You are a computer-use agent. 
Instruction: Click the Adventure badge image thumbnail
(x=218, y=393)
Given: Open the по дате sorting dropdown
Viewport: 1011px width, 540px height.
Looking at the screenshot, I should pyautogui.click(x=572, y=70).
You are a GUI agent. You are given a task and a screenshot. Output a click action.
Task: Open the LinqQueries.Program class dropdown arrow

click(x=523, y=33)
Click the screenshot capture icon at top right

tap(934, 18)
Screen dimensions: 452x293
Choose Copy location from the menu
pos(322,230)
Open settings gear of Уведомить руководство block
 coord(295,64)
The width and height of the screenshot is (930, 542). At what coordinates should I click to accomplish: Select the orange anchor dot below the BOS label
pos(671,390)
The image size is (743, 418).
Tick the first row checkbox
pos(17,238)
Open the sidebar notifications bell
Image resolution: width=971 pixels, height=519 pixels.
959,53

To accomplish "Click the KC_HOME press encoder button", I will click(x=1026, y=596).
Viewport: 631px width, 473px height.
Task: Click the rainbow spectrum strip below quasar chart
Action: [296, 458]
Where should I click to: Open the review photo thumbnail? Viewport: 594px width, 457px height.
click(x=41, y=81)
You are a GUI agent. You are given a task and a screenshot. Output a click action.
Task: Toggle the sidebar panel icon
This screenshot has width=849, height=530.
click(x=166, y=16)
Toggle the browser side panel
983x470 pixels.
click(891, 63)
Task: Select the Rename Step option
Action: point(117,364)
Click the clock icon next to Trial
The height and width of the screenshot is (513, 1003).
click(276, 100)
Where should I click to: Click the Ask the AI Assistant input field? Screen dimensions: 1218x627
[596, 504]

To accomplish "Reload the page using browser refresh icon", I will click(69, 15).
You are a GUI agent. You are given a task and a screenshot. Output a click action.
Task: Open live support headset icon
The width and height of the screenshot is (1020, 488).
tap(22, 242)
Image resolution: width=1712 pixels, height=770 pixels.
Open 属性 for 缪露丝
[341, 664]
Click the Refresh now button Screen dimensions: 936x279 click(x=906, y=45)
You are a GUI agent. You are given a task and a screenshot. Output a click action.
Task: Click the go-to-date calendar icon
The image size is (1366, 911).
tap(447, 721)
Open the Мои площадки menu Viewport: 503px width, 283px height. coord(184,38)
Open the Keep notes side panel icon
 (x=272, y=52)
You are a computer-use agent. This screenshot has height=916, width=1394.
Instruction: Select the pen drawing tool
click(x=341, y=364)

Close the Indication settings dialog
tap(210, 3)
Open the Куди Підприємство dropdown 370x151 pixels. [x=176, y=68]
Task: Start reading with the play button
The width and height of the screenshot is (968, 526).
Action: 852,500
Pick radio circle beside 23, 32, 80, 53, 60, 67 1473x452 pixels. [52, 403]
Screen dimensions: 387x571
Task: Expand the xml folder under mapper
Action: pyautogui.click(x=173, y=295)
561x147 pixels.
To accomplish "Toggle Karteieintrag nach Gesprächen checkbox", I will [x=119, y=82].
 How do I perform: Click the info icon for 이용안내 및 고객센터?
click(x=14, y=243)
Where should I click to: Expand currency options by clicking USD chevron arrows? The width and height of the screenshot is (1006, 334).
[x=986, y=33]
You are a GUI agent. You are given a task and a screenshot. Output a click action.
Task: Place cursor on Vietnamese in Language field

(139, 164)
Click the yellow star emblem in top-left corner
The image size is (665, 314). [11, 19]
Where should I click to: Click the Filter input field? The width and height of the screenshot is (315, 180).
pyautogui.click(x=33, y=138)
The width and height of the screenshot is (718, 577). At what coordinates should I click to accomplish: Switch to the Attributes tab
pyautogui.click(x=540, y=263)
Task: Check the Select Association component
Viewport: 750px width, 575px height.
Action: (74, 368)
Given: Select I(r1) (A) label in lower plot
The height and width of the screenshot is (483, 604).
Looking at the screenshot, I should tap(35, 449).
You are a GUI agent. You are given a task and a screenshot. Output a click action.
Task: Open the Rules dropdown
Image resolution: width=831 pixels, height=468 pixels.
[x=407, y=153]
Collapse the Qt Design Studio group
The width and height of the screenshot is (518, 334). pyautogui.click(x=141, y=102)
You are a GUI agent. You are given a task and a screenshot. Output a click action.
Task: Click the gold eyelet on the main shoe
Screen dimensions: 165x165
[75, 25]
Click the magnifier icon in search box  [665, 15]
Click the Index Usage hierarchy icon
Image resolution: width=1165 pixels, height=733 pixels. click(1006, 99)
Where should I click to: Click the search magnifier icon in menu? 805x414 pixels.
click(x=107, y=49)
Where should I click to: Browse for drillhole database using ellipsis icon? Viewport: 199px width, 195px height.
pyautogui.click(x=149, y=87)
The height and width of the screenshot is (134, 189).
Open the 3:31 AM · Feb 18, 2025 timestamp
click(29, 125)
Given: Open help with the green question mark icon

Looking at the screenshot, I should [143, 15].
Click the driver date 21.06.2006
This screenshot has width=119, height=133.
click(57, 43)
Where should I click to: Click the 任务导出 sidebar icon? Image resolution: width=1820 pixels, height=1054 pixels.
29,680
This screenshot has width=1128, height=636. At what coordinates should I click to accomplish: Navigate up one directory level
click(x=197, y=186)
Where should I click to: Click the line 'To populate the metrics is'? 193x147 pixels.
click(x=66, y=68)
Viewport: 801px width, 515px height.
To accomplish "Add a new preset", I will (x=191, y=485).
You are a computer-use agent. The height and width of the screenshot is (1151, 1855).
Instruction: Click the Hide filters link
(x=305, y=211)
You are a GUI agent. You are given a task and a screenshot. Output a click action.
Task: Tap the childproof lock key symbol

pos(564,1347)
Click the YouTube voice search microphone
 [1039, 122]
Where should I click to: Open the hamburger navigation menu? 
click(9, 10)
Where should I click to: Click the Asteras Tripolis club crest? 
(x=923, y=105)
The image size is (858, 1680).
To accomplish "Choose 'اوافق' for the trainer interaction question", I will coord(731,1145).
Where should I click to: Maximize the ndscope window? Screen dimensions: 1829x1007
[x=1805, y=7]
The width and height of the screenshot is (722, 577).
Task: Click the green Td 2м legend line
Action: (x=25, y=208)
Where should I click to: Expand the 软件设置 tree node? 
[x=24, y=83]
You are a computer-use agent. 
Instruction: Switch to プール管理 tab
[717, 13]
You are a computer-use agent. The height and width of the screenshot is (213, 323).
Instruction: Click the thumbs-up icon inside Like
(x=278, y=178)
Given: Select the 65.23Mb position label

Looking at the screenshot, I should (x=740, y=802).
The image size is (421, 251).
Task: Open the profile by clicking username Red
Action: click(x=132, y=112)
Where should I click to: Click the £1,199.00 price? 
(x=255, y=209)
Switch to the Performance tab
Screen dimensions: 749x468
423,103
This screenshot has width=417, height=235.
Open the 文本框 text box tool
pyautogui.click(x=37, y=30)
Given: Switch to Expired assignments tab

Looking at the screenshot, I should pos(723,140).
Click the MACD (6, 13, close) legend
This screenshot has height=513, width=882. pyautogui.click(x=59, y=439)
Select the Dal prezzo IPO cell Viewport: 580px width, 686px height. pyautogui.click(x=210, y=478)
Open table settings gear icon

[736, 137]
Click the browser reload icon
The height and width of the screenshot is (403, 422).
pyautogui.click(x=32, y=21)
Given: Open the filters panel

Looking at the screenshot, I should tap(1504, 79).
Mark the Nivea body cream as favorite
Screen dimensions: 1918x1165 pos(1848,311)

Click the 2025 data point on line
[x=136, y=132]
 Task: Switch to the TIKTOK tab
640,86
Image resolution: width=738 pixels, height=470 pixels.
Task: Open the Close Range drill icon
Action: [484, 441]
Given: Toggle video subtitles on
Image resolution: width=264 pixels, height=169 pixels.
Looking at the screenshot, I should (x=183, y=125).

****

* TASK OBJECTIVE *
Copy every row above word for word, keeping the original order and line breaks.

* RESPONSE TO THE EXERCISE *
You are a computer-use agent. 
Instruction: Click the Adventure badge image thumbnail
(x=218, y=393)
Given: Open the по дате sorting dropdown
Viewport: 1011px width, 540px height.
Looking at the screenshot, I should pyautogui.click(x=572, y=70).
You are a GUI agent. You are given a task and a screenshot. Output a click action.
Task: Open the LinqQueries.Program class dropdown arrow

click(x=523, y=33)
Click the screenshot capture icon at top right

tap(934, 18)
Screen dimensions: 452x293
Choose Copy location from the menu
pos(322,230)
Open settings gear of Уведомить руководство block
 coord(295,64)
The width and height of the screenshot is (930, 542). At what coordinates should I click to accomplish: Select the orange anchor dot below the BOS label
pos(671,390)
The image size is (743, 418).
Tick the first row checkbox
pos(17,238)
Open the sidebar notifications bell
Image resolution: width=971 pixels, height=519 pixels.
959,53

To accomplish "Click the KC_HOME press encoder button", I will click(x=1026, y=596).
Viewport: 631px width, 473px height.
Task: Click the rainbow spectrum strip below quasar chart
Action: [296, 458]
Where should I click to: Open the review photo thumbnail? Viewport: 594px width, 457px height.
click(x=41, y=81)
You are a GUI agent. You are given a task and a screenshot. Output a click action.
Task: Toggle the sidebar panel icon
This screenshot has width=849, height=530.
click(x=166, y=16)
Toggle the browser side panel
983x470 pixels.
click(891, 63)
Task: Select the Rename Step option
Action: point(117,364)
Click the clock icon next to Trial
The height and width of the screenshot is (513, 1003).
click(276, 100)
Where should I click to: Click the Ask the AI Assistant input field? Screen dimensions: 1218x627
[596, 504]

To accomplish "Reload the page using browser refresh icon", I will click(69, 15).
You are a GUI agent. You are given a task and a screenshot. Output a click action.
Task: Open live support headset icon
The width and height of the screenshot is (1020, 488).
tap(22, 242)
Image resolution: width=1712 pixels, height=770 pixels.
Open 属性 for 缪露丝
[341, 664]
Click the Refresh now button Screen dimensions: 936x279 click(x=906, y=45)
You are a GUI agent. You are given a task and a screenshot. Output a click action.
Task: Click the go-to-date calendar icon
The image size is (1366, 911).
tap(447, 721)
Open the Мои площадки menu Viewport: 503px width, 283px height. coord(184,38)
Open the Keep notes side panel icon
 (x=272, y=52)
You are a computer-use agent. This screenshot has height=916, width=1394.
Instruction: Select the pen drawing tool
click(x=341, y=364)

Close the Indication settings dialog
tap(210, 3)
Open the Куди Підприємство dropdown 370x151 pixels. [x=176, y=68]
Task: Start reading with the play button
The width and height of the screenshot is (968, 526).
Action: 852,500
Pick radio circle beside 23, 32, 80, 53, 60, 67 1473x452 pixels. [52, 403]
Screen dimensions: 387x571
Task: Expand the xml folder under mapper
Action: pyautogui.click(x=173, y=295)
561x147 pixels.
To accomplish "Toggle Karteieintrag nach Gesprächen checkbox", I will [x=119, y=82].
 How do I perform: Click the info icon for 이용안내 및 고객센터?
click(x=14, y=243)
Where should I click to: Expand currency options by clicking USD chevron arrows? The width and height of the screenshot is (1006, 334).
[x=986, y=33]
You are a GUI agent. You are given a task and a screenshot. Output a click action.
Task: Place cursor on Vietnamese in Language field

(139, 164)
Click the yellow star emblem in top-left corner
The image size is (665, 314). [11, 19]
Where should I click to: Click the Filter input field? The width and height of the screenshot is (315, 180).
pyautogui.click(x=33, y=138)
The width and height of the screenshot is (718, 577). At what coordinates should I click to accomplish: Switch to the Attributes tab
pyautogui.click(x=540, y=263)
Task: Check the Select Association component
Viewport: 750px width, 575px height.
Action: (74, 368)
Given: Select I(r1) (A) label in lower plot
The height and width of the screenshot is (483, 604).
Looking at the screenshot, I should tap(35, 449).
You are a GUI agent. You are given a task and a screenshot. Output a click action.
Task: Open the Rules dropdown
Image resolution: width=831 pixels, height=468 pixels.
[x=407, y=153]
Collapse the Qt Design Studio group
The width and height of the screenshot is (518, 334). pyautogui.click(x=141, y=102)
You are a GUI agent. You are given a task and a screenshot. Output a click action.
Task: Click the gold eyelet on the main shoe
Screen dimensions: 165x165
[75, 25]
Click the magnifier icon in search box  [665, 15]
Click the Index Usage hierarchy icon
Image resolution: width=1165 pixels, height=733 pixels. click(1006, 99)
Where should I click to: Click the search magnifier icon in menu? 805x414 pixels.
click(x=107, y=49)
Where should I click to: Browse for drillhole database using ellipsis icon? Viewport: 199px width, 195px height.
pyautogui.click(x=149, y=87)
The height and width of the screenshot is (134, 189).
Open the 3:31 AM · Feb 18, 2025 timestamp
click(29, 125)
Given: Open help with the green question mark icon

Looking at the screenshot, I should [143, 15].
Click the driver date 21.06.2006
This screenshot has width=119, height=133.
click(57, 43)
Where should I click to: Click the 任务导出 sidebar icon? Image resolution: width=1820 pixels, height=1054 pixels.
29,680
This screenshot has width=1128, height=636. At what coordinates should I click to accomplish: Navigate up one directory level
click(x=197, y=186)
Where should I click to: Click the line 'To populate the metrics is'? 193x147 pixels.
click(x=66, y=68)
Viewport: 801px width, 515px height.
To accomplish "Add a new preset", I will (x=191, y=485).
You are a computer-use agent. The height and width of the screenshot is (1151, 1855).
Instruction: Click the Hide filters link
(x=305, y=211)
You are a GUI agent. You are given a task and a screenshot. Output a click action.
Task: Tap the childproof lock key symbol

pos(564,1347)
Click the YouTube voice search microphone
 [1039, 122]
Where should I click to: Open the hamburger navigation menu? 
click(9, 10)
Where should I click to: Click the Asteras Tripolis club crest? 
(x=923, y=105)
The image size is (858, 1680).
To accomplish "Choose 'اوافق' for the trainer interaction question", I will coord(731,1145).
Where should I click to: Maximize the ndscope window? Screen dimensions: 1829x1007
[x=1805, y=7]
The width and height of the screenshot is (722, 577).
Task: Click the green Td 2м legend line
Action: (x=25, y=208)
Where should I click to: Expand the 软件设置 tree node? 
[x=24, y=83]
You are a computer-use agent. 
Instruction: Switch to プール管理 tab
[717, 13]
You are a computer-use agent. The height and width of the screenshot is (213, 323).
Instruction: Click the thumbs-up icon inside Like
(x=278, y=178)
Given: Select the 65.23Mb position label

Looking at the screenshot, I should (x=740, y=802).
The image size is (421, 251).
Task: Open the profile by clicking username Red
Action: click(x=132, y=112)
Where should I click to: Click the £1,199.00 price? 
(x=255, y=209)
Switch to the Performance tab
Screen dimensions: 749x468
423,103
This screenshot has width=417, height=235.
Open the 文本框 text box tool
pyautogui.click(x=37, y=30)
Given: Switch to Expired assignments tab

Looking at the screenshot, I should pos(723,140).
Click the MACD (6, 13, close) legend
This screenshot has height=513, width=882. pyautogui.click(x=59, y=439)
Select the Dal prezzo IPO cell Viewport: 580px width, 686px height. pyautogui.click(x=210, y=478)
Open table settings gear icon

[736, 137]
Click the browser reload icon
The height and width of the screenshot is (403, 422).
pyautogui.click(x=32, y=21)
Given: Open the filters panel

Looking at the screenshot, I should tap(1504, 79).
Mark the Nivea body cream as favorite
Screen dimensions: 1918x1165 pos(1848,311)

Click the 2025 data point on line
[x=136, y=132]
 Task: Switch to the TIKTOK tab
640,86
Image resolution: width=738 pixels, height=470 pixels.
Task: Open the Close Range drill icon
Action: [484, 441]
Given: Toggle video subtitles on
Image resolution: width=264 pixels, height=169 pixels.
Looking at the screenshot, I should (x=183, y=125).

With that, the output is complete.